[Records from a data collection]
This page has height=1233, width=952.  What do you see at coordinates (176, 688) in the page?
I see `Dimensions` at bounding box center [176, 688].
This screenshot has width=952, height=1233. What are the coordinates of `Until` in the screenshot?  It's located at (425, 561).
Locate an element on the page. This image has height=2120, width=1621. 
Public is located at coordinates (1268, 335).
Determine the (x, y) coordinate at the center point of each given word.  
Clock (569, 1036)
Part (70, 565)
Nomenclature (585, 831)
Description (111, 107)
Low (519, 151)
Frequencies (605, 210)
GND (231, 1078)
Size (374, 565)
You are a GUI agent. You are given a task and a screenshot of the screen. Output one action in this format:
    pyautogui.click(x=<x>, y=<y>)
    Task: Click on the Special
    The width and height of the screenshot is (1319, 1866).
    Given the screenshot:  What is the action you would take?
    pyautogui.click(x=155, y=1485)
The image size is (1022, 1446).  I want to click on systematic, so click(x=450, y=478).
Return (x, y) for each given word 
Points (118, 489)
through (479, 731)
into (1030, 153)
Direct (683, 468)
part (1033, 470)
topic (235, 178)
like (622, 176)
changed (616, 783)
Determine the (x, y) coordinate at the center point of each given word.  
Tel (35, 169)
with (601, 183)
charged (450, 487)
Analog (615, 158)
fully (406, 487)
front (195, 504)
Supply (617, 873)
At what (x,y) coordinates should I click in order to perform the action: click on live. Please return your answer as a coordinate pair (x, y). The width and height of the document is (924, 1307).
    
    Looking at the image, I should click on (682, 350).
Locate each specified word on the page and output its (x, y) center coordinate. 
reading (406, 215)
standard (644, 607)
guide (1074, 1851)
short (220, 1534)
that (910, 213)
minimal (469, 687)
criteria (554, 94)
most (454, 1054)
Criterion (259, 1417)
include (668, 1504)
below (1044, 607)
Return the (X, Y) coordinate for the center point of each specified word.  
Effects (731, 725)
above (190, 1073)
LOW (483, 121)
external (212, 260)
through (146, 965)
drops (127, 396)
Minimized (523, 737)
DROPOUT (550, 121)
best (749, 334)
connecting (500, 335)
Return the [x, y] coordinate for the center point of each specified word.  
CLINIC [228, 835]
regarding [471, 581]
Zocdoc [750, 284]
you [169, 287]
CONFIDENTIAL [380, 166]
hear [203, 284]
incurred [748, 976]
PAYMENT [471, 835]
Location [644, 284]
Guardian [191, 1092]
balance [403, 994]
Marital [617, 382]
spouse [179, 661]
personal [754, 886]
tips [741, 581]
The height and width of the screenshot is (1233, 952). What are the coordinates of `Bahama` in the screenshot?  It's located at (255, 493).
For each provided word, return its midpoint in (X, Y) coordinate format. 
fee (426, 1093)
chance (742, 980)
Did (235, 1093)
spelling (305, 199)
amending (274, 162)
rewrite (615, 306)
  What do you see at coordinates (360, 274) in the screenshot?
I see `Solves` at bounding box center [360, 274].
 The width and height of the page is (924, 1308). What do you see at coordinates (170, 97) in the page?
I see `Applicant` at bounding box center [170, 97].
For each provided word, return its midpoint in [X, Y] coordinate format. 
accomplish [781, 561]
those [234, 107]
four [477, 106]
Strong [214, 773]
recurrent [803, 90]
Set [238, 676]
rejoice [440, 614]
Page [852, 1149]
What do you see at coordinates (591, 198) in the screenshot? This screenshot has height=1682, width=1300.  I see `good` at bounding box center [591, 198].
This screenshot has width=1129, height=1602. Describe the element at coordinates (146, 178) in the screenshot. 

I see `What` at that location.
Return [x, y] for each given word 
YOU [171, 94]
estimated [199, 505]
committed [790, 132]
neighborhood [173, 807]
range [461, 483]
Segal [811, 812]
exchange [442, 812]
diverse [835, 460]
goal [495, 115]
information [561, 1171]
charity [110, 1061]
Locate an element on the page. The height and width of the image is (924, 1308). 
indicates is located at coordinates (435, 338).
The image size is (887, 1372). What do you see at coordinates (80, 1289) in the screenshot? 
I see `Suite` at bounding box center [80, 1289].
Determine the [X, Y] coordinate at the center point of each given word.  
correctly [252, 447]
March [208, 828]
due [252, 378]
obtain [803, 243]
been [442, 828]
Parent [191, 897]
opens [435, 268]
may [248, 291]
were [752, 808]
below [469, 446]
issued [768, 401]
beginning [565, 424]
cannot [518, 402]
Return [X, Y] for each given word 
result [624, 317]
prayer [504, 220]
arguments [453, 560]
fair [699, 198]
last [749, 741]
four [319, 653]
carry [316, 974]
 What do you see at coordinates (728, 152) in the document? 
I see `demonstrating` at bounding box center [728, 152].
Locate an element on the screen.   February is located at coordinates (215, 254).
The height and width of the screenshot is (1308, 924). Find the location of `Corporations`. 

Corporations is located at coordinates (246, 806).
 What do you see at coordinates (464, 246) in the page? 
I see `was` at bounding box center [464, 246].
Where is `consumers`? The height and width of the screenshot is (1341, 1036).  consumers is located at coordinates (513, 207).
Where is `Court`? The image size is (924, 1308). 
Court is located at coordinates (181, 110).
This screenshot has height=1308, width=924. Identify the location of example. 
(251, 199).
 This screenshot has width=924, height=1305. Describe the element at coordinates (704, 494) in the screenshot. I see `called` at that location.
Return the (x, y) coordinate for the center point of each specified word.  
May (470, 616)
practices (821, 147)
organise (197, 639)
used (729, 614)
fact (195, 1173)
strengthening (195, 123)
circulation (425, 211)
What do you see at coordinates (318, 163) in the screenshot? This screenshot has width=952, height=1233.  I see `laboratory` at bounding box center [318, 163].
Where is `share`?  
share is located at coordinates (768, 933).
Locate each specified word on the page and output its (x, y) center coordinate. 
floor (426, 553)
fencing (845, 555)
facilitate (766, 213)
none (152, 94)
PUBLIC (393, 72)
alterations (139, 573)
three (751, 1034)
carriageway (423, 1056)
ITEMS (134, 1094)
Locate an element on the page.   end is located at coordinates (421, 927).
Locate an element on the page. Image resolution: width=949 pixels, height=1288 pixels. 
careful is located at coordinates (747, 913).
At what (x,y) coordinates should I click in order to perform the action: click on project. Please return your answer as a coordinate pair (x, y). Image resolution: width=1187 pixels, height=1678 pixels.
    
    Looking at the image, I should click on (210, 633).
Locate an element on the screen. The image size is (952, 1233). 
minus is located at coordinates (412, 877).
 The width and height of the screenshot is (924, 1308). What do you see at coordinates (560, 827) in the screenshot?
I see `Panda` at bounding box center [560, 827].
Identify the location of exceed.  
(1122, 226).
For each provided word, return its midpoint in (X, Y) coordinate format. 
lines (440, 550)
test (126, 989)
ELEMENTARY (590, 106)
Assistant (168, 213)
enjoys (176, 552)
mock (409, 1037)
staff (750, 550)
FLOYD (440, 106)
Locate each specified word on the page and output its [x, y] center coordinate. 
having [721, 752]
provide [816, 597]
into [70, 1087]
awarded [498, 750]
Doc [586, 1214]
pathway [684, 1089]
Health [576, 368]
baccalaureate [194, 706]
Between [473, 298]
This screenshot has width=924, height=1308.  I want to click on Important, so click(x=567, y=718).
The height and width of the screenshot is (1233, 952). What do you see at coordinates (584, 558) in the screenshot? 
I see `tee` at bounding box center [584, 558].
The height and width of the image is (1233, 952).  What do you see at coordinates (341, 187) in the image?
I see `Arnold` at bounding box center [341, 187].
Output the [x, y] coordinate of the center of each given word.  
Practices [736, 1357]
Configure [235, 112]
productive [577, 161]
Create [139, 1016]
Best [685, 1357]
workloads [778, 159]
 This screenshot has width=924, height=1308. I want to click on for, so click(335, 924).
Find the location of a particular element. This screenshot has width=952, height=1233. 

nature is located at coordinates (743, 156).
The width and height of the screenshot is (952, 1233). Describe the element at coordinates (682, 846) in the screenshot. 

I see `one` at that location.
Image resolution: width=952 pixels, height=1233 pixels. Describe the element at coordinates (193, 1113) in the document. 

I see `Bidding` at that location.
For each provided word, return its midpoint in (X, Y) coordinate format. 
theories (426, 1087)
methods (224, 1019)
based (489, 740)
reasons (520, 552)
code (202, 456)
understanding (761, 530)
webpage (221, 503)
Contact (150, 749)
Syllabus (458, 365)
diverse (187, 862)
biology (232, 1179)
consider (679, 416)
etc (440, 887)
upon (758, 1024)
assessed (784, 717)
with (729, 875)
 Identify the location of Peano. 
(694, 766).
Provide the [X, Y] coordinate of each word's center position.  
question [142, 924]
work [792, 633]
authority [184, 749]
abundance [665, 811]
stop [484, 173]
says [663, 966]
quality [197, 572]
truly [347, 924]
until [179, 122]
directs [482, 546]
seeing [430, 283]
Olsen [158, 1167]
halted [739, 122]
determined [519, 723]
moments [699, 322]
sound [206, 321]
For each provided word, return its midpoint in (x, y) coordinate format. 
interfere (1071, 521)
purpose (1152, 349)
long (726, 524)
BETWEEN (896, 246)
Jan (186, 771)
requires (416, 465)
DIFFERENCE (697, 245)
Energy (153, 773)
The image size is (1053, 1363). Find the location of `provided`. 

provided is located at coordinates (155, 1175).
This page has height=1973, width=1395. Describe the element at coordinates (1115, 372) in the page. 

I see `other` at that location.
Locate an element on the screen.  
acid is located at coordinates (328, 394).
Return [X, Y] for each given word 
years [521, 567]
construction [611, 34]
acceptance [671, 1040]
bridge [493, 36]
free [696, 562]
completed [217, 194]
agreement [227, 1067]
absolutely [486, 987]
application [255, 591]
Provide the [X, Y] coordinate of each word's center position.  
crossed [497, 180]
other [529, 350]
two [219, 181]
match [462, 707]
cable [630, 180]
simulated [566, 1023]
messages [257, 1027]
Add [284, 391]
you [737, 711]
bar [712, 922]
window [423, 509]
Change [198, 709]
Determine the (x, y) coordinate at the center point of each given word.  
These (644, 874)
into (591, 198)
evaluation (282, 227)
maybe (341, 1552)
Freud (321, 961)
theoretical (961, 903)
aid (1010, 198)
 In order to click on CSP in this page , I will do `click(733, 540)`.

» **Task objective**:
Take the part of the data that opens with the line containing "neighborhood [173, 807]" and closes with the line containing "indicates is located". Rewrite those lines with "diverse" switched to "varied" and everything else left the same.

» **Expected output**:
neighborhood [173, 807]
range [461, 483]
Segal [811, 812]
exchange [442, 812]
varied [835, 460]
goal [495, 115]
information [561, 1171]
charity [110, 1061]
Locate an element on the page. The height and width of the image is (924, 1308). 
indicates is located at coordinates (435, 338).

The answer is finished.